*DIRECTION*
Please return each line of the data below that contains the string "Task".

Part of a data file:
begin
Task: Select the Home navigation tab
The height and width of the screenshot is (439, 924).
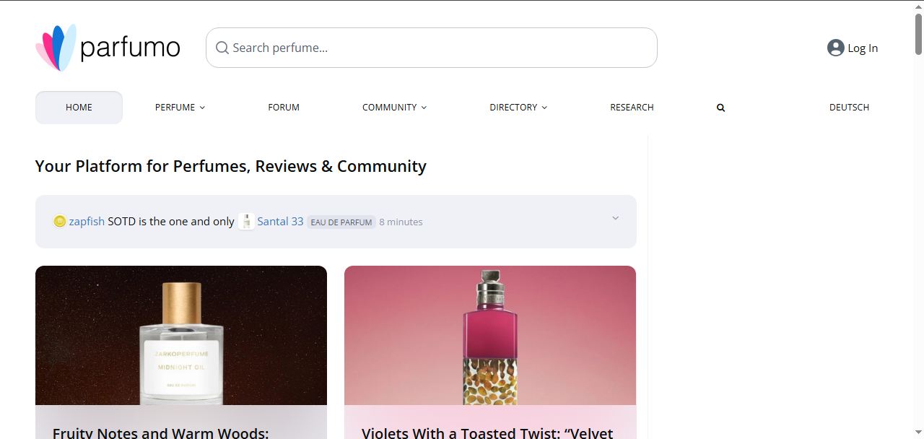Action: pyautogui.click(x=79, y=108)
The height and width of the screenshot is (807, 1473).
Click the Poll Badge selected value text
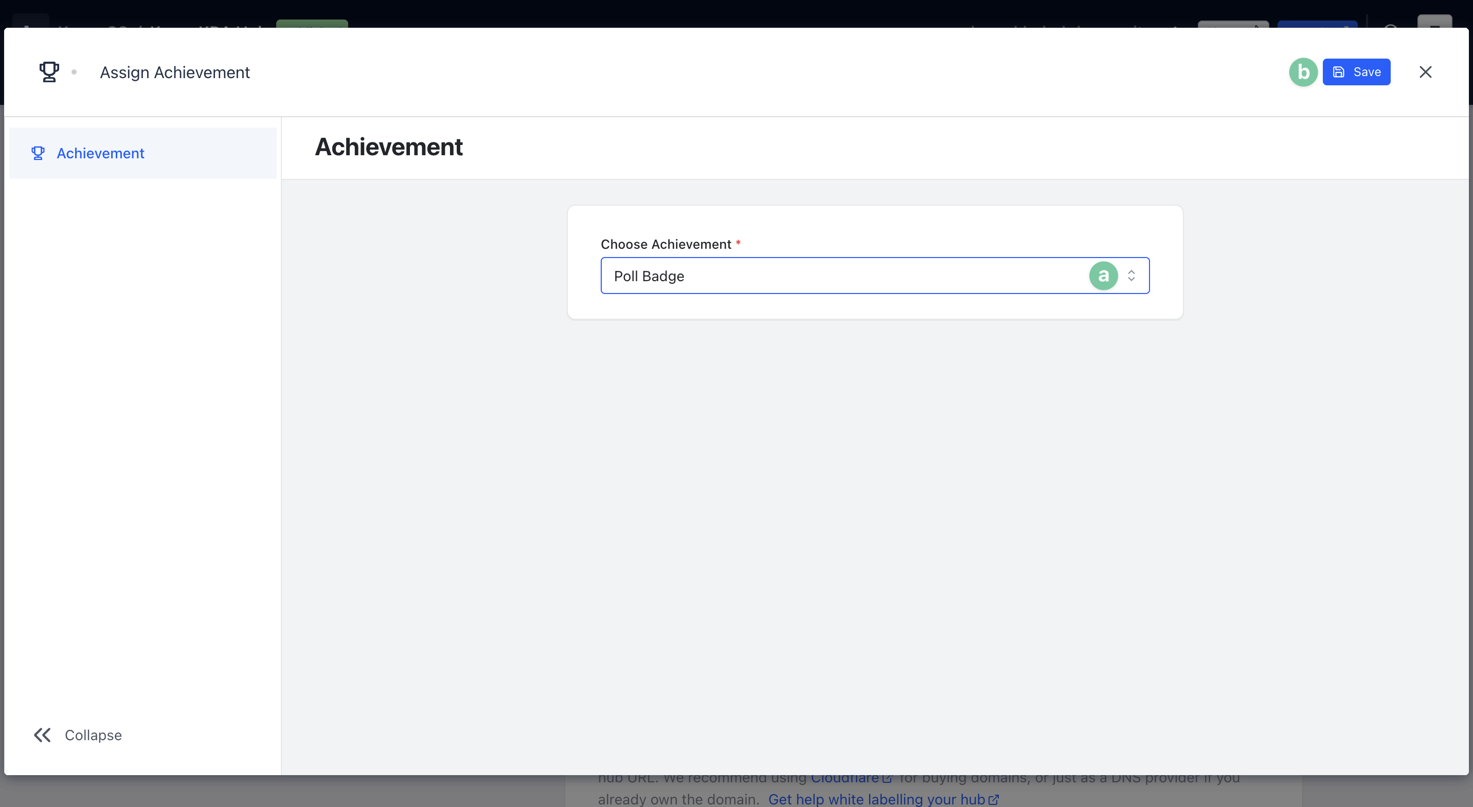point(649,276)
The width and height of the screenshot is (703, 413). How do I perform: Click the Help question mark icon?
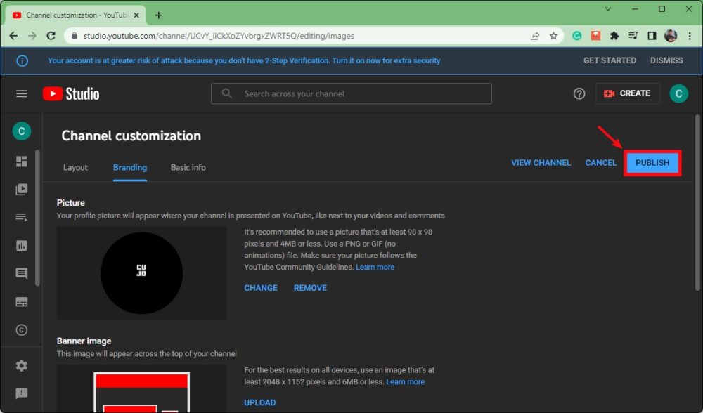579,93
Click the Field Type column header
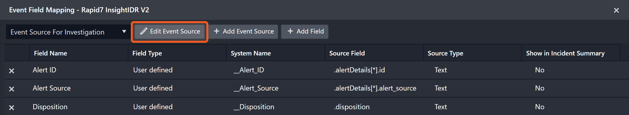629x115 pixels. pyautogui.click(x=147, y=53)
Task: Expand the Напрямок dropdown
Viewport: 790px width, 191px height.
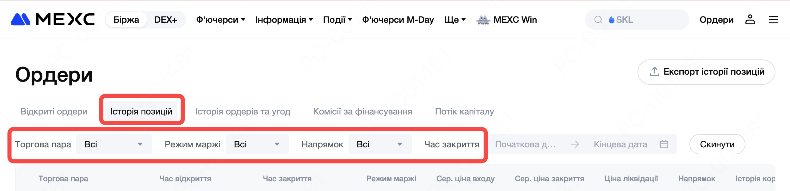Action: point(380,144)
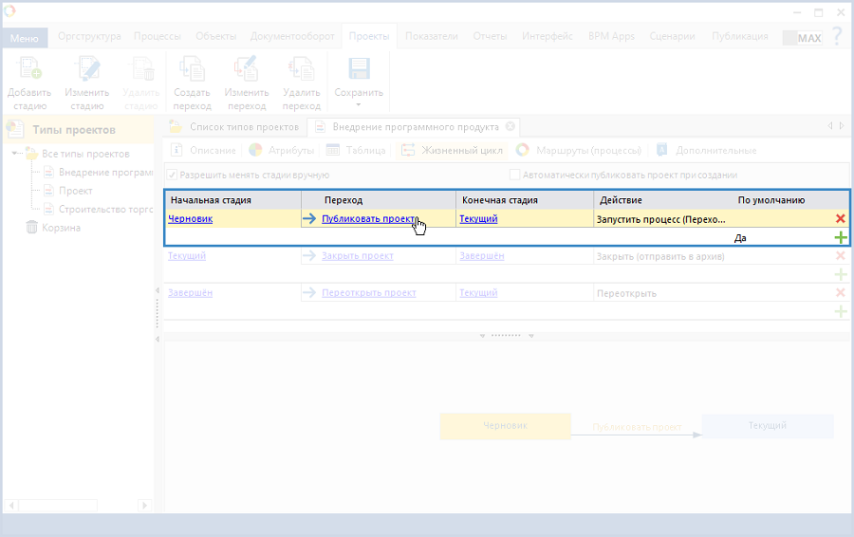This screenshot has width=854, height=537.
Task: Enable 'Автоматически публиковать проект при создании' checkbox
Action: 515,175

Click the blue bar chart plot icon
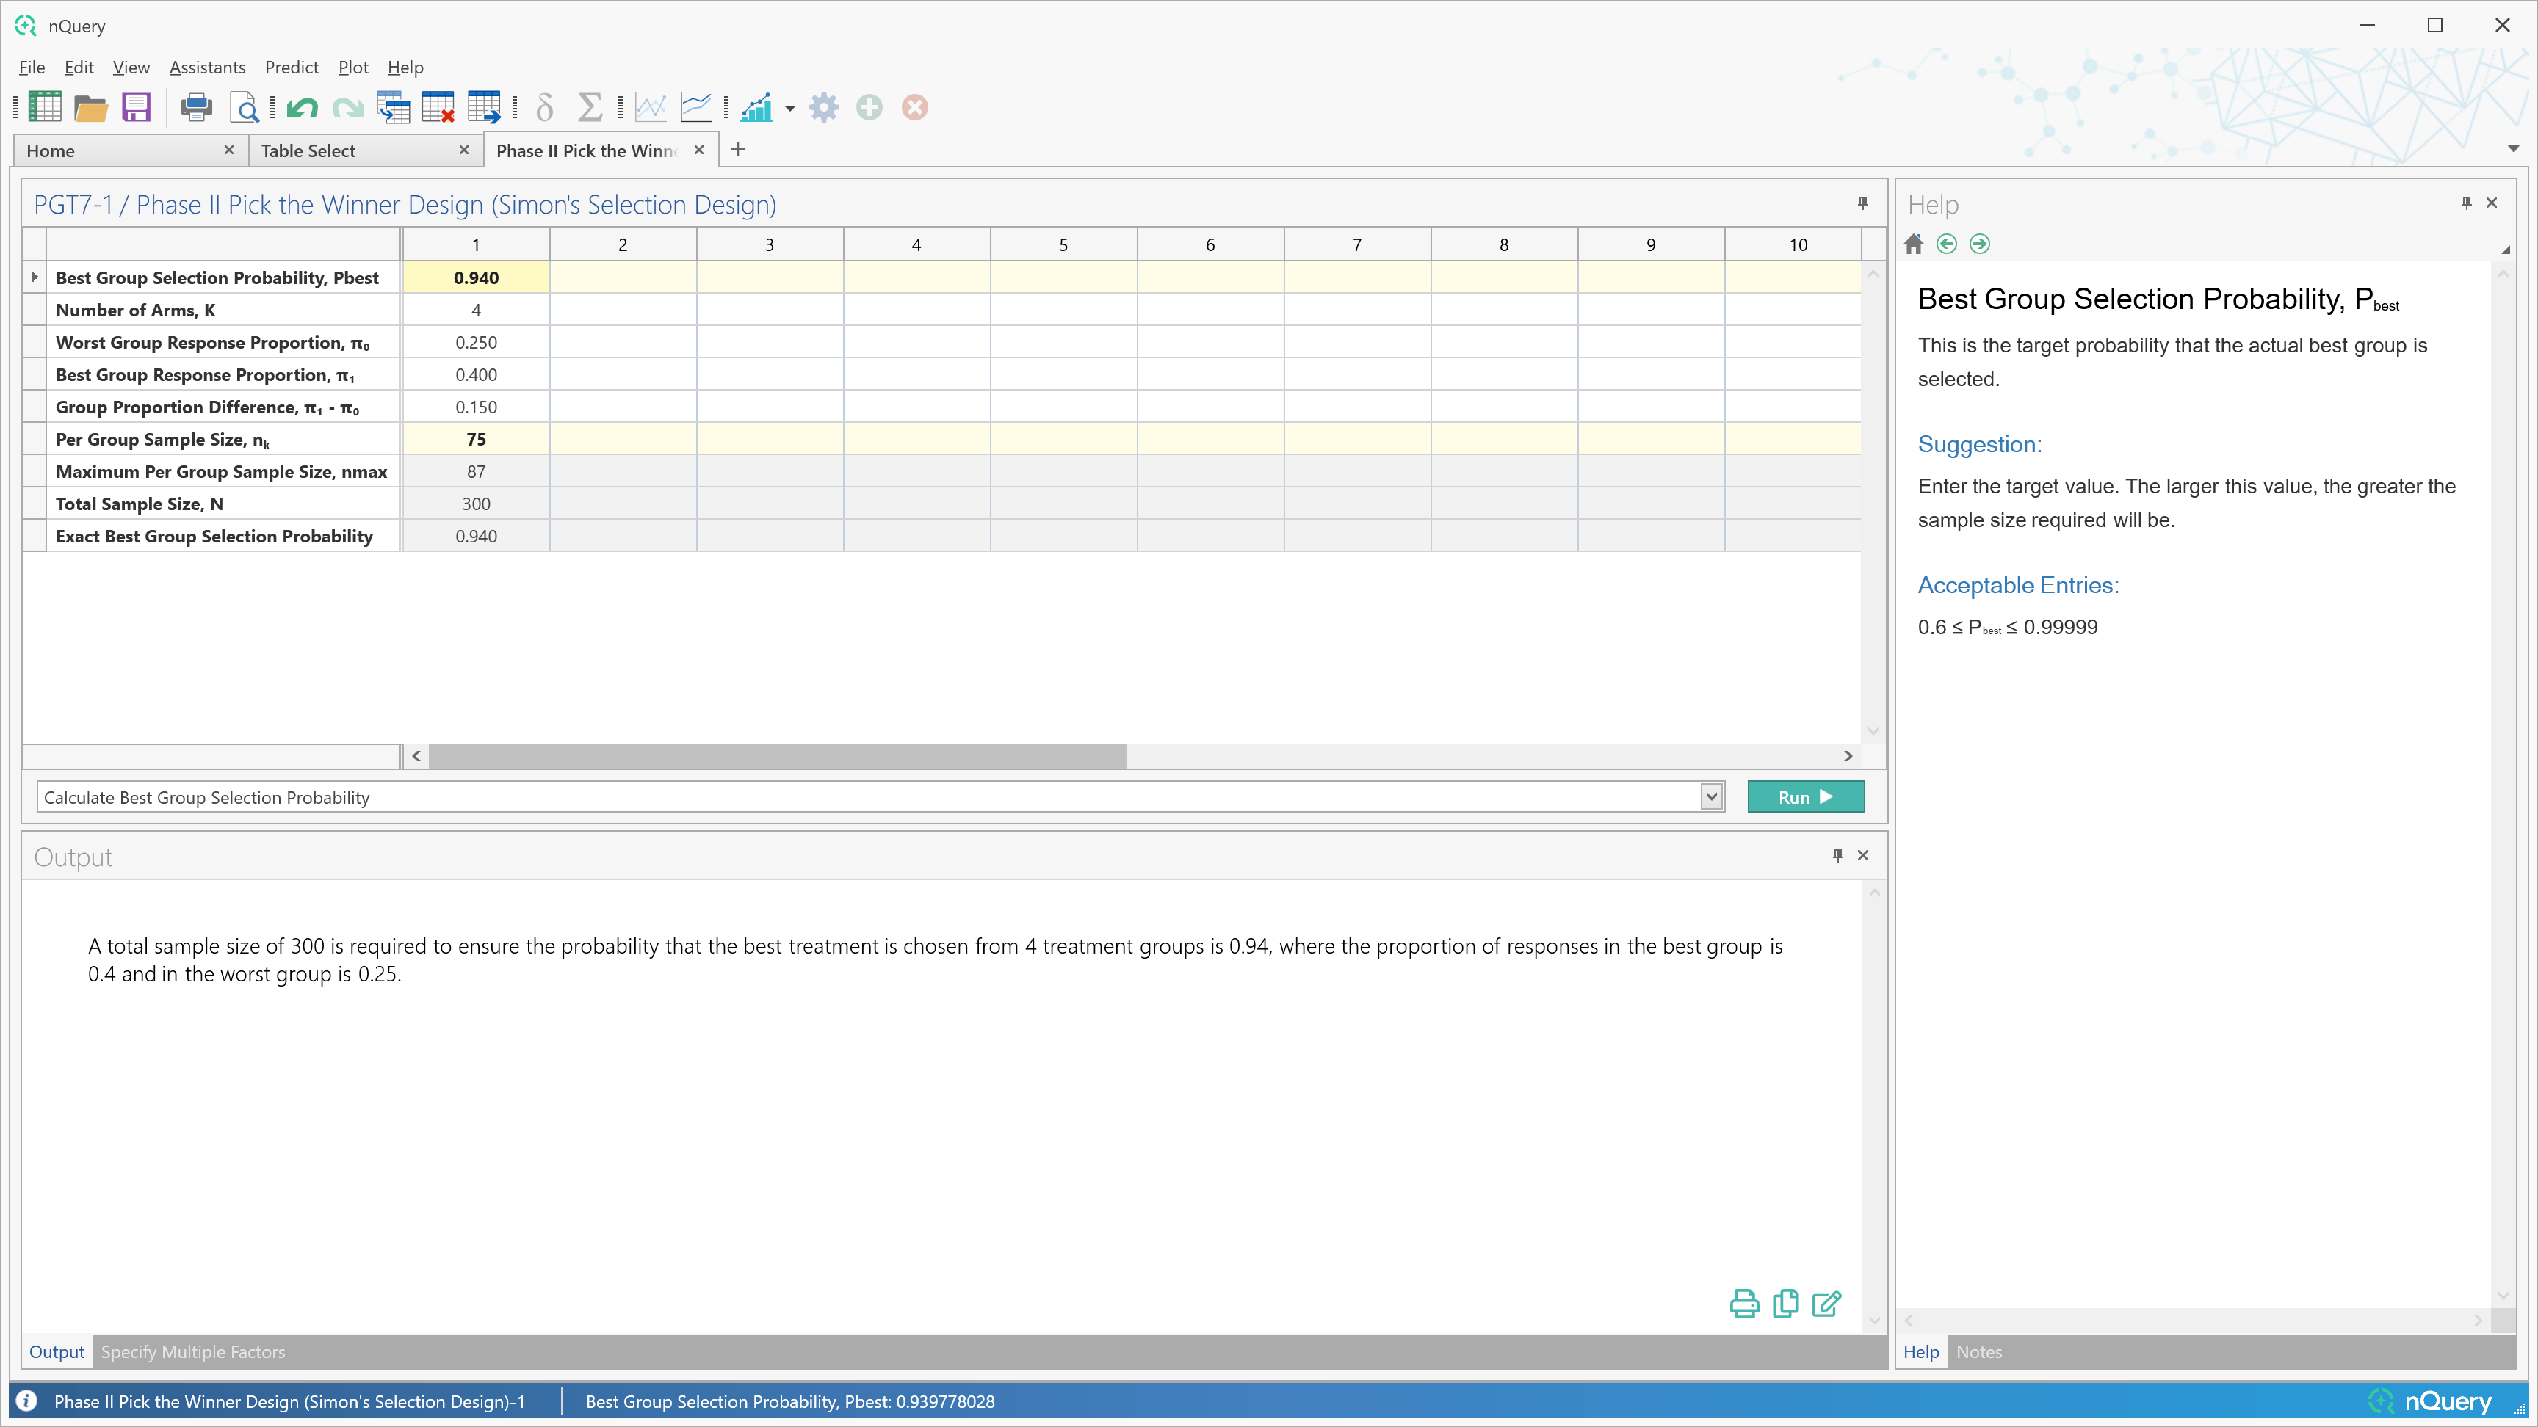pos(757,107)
end
*OUTPUT FOR THIS EXERCISE*
Task: Select the Home navigation tab
Task: Expand the Напрямок dropdown
Task: Enable 'Автоматически публиковать проект при создании' checkbox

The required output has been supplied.